# showdow boxing with weights?



## savior (Apr 3, 2007)

I was recommended to shadow box with a few pounds in my hand. I heard that this practice may damage your elbow/shoulder. What should I do? Should I worry, or shouldn't I?


----------



## Andrew Green (Apr 3, 2007)

Not do it.  

If you want to punch with weights make sure you are hitting something.  It puts a lot of strain on your elbows to throw punches with weights if there is nothing to absorb it but your elbows.


----------



## MetalStorm (Apr 3, 2007)

Was curious about that before too, never thought to ask though. Thanks for the info andrew.


----------



## Thunder Foot (Apr 3, 2007)

I see no problem in this, as long as the intensity is low. Oscar De la Hoya and Sugar Shane Mosley do it all the time. The key is not to punch 100% committed and not locking your arms. As long as you stay relaxed and move at a moderate pace, you should be fine. :asian:


----------



## neversubmit (Apr 4, 2007)

if you wanna work out your arms for stamina and speed just keep throwing jab cross jab cross when you are running. youll be sore like hell less than 1 mile. plus youre working out your legs. one of my favorite warm ups to do before practice = D

i think the weights would be worse for your shoulders and wrists than your elbows. like said as long as you dont hyper extend.


----------



## neversubmit (Apr 6, 2007)

i know boxers do this when they are laying down though. and the shoot their hands straight up when they punch. just dont hyper extend.


----------



## thaistyle (Apr 6, 2007)

Go ahead as long as the punches are controlled and not 100% power.  Also use 1 or 2 pound weights, nothing bigger.  The idea is to get your punches stronger and get used to the weight for when you train or fight with gloves.  I knew a guy that shadow boxed with ankle weights also to help strengthen his legs during a kicking position.


----------



## jks9199 (Apr 7, 2007)

As a couple of others have said --  I think it can be a good part of a training routine, done the right way.  The weights have to be reasonable (I've gone as high as 5 pounds, in slow motion through punching drills, but generally, no more than 3 pounds), and it's something to do when you're well warmed up.  Start slow & light, and be careful of the extension.  You can't just fling a couple of extra pounds out there like you can your empty hand (though proper dynamics can generate enough force on the empty hand to harm your shoulders, too!).    And it's only ONE part of your routine...

Another drill I've done is simply maintaining a fighting stance holding weights up; no punches, just moving in your stance...  Do two or three minutes of that with 5 pounds, and you'll be worn out!


----------



## LawDog (Apr 7, 2007)

For my hands, 
I will use 16 oz boxing gloves.

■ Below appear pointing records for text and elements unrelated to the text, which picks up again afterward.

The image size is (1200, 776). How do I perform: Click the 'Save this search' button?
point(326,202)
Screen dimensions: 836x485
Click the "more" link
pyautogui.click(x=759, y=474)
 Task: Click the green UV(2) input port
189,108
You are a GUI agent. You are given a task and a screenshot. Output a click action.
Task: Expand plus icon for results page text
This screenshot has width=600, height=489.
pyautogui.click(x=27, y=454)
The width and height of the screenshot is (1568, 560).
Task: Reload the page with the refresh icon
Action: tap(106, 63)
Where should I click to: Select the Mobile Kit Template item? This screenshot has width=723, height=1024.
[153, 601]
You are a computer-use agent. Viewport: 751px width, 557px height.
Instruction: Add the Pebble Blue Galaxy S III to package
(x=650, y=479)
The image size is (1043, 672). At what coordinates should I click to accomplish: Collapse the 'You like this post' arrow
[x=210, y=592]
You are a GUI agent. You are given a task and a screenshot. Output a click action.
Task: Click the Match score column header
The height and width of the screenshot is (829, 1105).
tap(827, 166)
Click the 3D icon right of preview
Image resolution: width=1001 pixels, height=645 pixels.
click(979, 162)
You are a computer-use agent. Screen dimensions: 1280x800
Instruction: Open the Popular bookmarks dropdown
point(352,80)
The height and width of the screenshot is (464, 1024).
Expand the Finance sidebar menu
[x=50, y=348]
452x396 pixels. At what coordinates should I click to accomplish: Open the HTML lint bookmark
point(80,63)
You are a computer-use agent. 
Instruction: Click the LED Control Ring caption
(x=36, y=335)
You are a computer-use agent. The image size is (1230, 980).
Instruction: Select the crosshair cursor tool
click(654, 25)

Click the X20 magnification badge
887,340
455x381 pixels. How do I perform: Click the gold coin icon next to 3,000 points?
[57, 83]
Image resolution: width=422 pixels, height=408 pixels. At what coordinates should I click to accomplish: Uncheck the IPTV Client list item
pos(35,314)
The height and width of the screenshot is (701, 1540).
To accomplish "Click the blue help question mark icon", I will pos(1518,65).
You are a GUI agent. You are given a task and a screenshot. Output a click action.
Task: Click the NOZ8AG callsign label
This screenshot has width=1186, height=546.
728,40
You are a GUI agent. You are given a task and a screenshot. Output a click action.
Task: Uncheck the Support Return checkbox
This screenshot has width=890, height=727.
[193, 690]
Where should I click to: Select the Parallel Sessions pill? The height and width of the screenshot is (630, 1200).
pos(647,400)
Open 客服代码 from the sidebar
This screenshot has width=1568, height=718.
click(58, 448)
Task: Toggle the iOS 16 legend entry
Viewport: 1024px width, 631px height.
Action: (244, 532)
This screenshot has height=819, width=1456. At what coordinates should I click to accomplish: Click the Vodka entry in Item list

When I actively boxed and kickboxed you were required to shadow box with heavy gloves on for some of the following reasons,
A) When you fight in the ring you had to wear gloves anywhere from 6oz - 12oz, you have to get use to them,
B) The weight would provide resistance to the start portion of the strike. This helps develope the so called "fast twitch" making your strike come out faster from the start,
C) This will provide resistance on the retraction portion of the stike for the same reasons as in B. Most will develope a fast "release" of their strikes but their return/rechambering is much slower. This type of return will slow down a fast pattern rhythm. If you do alot of bag time the strike's impact will help "bounce" return your strike so when you don't hit something there is a chance that you will either hyper extend or return the strike slowly.
There is more.
For my kicks,
A) For strength training I will use 4 - 5 lb weights. I will kick very slowly when using this amount of weight. This amount of weight training is not for the kick itself, it is done develope the upper leg muscle groups and to develope the muscles that control the rotation of the hip.
B) For kicking speed I will use either 1 lb or 2 1/2 ankle weights. This is done for the same reasons in B & C in the hands section.

The reason many will injure their joints when weight striking is that they will accelerate the strike into the joint lock position. You first must understand what and where a power curve is in any given strike. While using weights accelerate the strike to the end of the power curve then relax and begin to retract the strike. When this is done correctly you won't hyper extend a strike ending up with a few weeks / months with tennis elbow.
I have been using this old technique for weight resistnce striking for over 42 years, works for me and it will work for you.
:ultracool


----------



## tradrockrat (Apr 7, 2007)

personally?  never never never.

I used 16 oz gloves in place of a weight, and I would wear nothing on my legs.

I don't like weights and don't think they are good for the joints because, quite frankly, once you're tired, you're NOT going to be careful with your punches.

JMHO.


----------



## King (May 2, 2007)

Shadowboxing while holding weights or have weights strapped onto your arms/legs seems too risky for little benefit. I draw the line when risks outweighs the benefits. However, sometimes I strap on a weight *vest *when I do my drills which makes for a challenging work out. It's safer because the weights are distributed on my body. I believe the guide line is never put on more than 20% of your body weight because it's too much stress for your knees and heart. I find it a helpful aid to train for endurance.


----------



## muay saksit (Sep 28, 2007)

Thunder Foot said:


> I see no problem in this, as long as the intensity is low. Oscar De la Hoya and Sugar Shane Mosley do it all the time. The key is not to punch 100% committed and not locking your arms. As long as you stay relaxed and move at a moderate pace, you should be fine. :asian:


 
why you give exampl as boxing fighter and not exampl of nakmuay thai?

the best fighter in muay thai are the (thai) nakmuay....

if you speak karate or kung fu, you cannot give answer with tae know do or judo, you see? 
it is surprising which a Master in old style thai does not quote names of nakmuay thai!

i have make interview of Anuwat Kaewsamrit, a very puncher nakmuay (muay mat) and he train with weight in hand in shadow boxing...


----------



## onibaku (Sep 30, 2007)

you shouldn't put too much weight on your arms when shadow boxing because it can damage your shoulders and elbows. you should not also give 100% because your elbows might hurt. maybe you can put ankle weights instead of putting it in your arms


----------